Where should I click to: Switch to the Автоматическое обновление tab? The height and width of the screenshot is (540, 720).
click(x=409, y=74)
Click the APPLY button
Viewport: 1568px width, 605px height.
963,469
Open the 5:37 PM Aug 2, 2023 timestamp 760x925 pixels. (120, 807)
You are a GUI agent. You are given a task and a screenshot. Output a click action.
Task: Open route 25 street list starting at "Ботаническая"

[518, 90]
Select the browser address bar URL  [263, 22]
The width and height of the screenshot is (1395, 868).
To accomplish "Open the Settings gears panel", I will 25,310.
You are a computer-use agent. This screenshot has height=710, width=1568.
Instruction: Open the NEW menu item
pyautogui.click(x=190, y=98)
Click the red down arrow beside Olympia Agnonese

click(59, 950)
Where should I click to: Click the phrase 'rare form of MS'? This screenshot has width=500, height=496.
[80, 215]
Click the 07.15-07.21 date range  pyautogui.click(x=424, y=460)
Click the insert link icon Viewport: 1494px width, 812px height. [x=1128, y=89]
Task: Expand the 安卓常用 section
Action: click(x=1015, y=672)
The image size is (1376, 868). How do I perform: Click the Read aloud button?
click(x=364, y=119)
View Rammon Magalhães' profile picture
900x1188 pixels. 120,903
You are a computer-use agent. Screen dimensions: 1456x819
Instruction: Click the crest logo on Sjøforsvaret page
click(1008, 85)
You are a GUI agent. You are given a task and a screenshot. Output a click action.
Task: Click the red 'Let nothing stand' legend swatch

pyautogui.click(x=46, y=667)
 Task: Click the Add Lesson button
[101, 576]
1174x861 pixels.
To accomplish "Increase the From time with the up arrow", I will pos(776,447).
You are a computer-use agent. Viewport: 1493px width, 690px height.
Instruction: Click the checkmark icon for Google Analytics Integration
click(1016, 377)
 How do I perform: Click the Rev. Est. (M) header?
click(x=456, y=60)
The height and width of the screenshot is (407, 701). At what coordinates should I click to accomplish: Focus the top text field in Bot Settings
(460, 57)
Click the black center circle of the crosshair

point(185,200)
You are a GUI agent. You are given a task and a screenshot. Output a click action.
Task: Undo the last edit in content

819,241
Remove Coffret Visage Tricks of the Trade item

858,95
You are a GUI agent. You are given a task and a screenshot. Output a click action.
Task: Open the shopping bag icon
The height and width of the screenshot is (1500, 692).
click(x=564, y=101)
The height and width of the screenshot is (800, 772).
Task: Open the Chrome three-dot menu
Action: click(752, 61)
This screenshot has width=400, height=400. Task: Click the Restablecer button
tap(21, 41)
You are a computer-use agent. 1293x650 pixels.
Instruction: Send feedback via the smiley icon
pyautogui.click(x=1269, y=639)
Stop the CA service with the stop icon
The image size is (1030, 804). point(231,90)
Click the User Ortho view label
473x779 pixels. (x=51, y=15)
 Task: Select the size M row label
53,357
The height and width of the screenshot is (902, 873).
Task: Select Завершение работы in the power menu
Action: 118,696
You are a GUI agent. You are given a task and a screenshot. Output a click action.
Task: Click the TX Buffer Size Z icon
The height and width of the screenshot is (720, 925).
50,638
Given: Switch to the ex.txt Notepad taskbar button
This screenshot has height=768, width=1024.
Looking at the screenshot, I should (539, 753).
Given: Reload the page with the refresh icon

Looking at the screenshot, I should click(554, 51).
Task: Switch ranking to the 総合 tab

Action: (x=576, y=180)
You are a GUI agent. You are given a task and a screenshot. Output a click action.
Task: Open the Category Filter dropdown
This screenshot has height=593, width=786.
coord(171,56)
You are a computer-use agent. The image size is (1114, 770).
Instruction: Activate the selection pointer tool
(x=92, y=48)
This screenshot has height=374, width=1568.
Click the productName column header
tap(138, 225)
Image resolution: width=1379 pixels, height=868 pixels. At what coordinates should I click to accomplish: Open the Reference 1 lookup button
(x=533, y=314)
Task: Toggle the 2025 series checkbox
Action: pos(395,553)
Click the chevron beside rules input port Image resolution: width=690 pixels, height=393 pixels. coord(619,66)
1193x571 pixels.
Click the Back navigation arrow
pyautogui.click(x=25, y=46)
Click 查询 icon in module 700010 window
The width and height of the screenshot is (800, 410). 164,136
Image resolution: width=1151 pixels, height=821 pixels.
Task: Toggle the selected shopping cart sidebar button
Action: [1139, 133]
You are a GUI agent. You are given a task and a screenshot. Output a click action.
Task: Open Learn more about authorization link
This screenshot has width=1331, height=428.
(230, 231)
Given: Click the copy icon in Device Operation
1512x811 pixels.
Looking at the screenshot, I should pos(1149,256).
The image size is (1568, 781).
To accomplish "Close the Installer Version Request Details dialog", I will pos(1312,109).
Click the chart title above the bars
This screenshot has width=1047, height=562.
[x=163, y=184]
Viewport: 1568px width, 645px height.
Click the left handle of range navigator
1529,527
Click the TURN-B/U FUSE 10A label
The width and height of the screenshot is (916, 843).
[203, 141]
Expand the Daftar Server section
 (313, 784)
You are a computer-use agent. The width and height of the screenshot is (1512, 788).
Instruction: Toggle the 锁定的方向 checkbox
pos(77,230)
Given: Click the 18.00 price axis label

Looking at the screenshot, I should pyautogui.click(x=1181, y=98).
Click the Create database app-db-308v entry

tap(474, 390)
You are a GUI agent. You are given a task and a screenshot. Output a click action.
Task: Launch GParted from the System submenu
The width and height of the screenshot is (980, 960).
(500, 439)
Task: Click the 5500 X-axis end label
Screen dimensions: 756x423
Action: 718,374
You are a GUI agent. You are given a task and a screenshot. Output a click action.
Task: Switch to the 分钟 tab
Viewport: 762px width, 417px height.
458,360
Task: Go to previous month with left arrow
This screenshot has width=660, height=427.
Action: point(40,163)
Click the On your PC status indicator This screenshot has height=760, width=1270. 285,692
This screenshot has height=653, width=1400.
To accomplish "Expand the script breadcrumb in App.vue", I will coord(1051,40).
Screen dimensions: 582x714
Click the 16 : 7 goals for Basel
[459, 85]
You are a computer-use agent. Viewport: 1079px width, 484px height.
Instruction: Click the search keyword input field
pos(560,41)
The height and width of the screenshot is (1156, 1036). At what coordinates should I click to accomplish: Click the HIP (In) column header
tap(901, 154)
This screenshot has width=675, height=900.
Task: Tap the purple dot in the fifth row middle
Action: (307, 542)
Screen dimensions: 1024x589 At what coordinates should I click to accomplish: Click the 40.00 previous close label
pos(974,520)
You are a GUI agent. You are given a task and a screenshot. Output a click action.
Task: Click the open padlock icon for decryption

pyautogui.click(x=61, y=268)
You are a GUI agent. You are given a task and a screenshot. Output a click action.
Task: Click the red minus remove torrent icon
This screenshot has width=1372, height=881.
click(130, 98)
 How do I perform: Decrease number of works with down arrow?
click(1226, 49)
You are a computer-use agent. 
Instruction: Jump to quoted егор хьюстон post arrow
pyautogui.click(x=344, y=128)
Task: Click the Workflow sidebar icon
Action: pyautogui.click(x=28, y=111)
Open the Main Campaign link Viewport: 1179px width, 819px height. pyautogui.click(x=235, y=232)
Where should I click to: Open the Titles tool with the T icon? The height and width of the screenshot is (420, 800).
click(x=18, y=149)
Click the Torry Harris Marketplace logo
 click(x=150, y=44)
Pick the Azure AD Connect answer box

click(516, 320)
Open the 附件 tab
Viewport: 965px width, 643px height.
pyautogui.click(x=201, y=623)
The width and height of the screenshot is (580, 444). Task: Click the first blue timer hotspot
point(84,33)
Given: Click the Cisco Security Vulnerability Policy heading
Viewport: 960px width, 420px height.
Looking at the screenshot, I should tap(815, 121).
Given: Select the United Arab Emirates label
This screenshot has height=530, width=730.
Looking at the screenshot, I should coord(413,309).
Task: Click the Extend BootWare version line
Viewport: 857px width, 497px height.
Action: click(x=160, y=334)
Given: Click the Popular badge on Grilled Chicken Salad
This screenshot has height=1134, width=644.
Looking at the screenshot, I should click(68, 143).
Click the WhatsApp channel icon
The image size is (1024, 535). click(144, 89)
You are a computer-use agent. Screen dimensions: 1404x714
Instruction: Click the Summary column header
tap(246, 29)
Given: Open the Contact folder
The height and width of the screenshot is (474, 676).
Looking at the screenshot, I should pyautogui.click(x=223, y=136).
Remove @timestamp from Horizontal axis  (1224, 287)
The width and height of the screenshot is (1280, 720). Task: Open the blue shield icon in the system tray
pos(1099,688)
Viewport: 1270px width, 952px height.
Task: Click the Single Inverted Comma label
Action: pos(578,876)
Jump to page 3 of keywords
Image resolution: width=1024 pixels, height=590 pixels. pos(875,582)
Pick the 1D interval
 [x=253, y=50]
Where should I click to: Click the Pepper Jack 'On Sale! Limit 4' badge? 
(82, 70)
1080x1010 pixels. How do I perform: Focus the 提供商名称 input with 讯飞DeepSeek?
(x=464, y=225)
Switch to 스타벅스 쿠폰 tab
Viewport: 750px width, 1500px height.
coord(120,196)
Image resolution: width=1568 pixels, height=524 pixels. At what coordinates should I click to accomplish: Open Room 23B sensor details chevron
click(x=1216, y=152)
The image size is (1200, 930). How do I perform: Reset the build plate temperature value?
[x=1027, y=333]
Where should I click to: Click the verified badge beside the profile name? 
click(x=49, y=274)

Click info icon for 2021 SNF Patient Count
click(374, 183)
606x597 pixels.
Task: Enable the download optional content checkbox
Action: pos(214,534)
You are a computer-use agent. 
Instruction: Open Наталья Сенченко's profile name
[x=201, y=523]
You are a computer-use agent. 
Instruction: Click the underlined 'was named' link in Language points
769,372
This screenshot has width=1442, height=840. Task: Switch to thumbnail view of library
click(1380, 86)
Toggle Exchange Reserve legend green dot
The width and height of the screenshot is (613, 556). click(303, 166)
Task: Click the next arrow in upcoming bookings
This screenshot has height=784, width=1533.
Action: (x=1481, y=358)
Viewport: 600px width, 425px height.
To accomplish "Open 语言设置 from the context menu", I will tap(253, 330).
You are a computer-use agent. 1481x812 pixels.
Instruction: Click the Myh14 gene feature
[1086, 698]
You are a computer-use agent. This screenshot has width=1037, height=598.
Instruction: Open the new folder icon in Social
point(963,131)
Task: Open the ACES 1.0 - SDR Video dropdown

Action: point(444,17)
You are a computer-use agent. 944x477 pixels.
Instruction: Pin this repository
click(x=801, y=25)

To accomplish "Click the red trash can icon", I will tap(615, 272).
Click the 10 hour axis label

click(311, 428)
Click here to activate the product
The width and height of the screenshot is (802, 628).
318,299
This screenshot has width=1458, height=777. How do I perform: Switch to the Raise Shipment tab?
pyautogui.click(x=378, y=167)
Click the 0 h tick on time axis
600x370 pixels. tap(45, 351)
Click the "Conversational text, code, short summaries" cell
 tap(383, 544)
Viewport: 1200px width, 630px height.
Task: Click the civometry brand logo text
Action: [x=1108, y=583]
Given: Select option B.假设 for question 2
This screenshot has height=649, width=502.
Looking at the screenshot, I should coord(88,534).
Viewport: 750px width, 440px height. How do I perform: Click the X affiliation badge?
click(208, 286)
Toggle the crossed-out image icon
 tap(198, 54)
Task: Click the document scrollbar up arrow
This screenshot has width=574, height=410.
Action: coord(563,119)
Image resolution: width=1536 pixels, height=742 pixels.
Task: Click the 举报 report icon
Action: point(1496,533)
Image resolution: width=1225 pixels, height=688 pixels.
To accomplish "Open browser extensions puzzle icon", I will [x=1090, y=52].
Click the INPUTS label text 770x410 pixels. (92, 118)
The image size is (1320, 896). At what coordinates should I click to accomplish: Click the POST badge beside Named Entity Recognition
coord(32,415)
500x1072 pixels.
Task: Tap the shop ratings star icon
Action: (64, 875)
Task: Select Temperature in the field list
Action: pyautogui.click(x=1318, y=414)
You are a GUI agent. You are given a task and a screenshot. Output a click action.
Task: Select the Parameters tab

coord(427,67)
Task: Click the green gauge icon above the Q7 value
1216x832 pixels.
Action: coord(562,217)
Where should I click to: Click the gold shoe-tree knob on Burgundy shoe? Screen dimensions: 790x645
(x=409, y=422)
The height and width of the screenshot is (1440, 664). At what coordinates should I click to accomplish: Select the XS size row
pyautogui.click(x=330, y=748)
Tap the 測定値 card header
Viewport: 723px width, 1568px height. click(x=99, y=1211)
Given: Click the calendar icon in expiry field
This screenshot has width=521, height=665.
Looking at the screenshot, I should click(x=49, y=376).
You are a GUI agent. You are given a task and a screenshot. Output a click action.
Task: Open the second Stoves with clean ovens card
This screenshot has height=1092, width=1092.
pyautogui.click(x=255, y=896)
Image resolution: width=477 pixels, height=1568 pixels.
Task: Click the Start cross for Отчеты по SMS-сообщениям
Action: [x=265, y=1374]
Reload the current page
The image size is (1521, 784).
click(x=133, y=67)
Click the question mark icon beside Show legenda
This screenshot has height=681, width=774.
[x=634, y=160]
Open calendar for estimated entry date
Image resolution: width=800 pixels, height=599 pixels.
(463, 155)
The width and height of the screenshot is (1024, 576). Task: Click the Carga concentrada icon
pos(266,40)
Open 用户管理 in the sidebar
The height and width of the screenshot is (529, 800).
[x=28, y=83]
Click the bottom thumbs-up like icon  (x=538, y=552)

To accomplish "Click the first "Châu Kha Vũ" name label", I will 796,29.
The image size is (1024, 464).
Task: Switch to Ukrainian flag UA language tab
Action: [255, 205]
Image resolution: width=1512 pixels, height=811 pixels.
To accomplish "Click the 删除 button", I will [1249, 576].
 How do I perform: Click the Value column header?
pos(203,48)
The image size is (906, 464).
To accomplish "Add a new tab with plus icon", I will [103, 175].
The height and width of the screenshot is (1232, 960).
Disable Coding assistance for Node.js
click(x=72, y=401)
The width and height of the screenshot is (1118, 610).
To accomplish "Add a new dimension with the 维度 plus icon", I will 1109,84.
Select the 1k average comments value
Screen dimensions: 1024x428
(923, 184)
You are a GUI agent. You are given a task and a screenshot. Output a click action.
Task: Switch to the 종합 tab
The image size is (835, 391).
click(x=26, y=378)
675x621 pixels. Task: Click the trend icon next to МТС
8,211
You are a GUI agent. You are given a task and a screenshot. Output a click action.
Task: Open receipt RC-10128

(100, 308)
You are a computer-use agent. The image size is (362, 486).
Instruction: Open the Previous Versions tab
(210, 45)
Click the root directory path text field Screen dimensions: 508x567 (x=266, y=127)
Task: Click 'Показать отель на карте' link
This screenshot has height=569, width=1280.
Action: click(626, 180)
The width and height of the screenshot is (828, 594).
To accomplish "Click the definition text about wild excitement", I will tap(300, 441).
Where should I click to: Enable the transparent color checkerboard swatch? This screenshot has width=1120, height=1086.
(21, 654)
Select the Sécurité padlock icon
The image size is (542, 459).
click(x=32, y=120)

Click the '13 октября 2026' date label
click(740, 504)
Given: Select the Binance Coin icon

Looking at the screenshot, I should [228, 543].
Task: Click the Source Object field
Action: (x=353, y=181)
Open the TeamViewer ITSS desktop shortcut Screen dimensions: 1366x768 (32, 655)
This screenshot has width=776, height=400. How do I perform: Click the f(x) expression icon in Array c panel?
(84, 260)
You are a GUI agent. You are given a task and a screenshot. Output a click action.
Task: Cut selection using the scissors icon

### [Task details]
When the line with "Click the root" is reached in the data above, begin copying, and stop after the line with "Open the TeamViewer"; copy each line exactly, both ends included.

### [Result of the exercise]
Click the root directory path text field Screen dimensions: 508x567 (x=266, y=127)
Task: Click 'Показать отель на карте' link
This screenshot has height=569, width=1280.
Action: click(626, 180)
The width and height of the screenshot is (828, 594).
To accomplish "Click the definition text about wild excitement", I will tap(300, 441).
Where should I click to: Enable the transparent color checkerboard swatch? This screenshot has width=1120, height=1086.
(21, 654)
Select the Sécurité padlock icon
The image size is (542, 459).
click(x=32, y=120)

Click the '13 октября 2026' date label
click(740, 504)
Given: Select the Binance Coin icon

Looking at the screenshot, I should [228, 543].
Task: Click the Source Object field
Action: (x=353, y=181)
Open the TeamViewer ITSS desktop shortcut Screen dimensions: 1366x768 (32, 655)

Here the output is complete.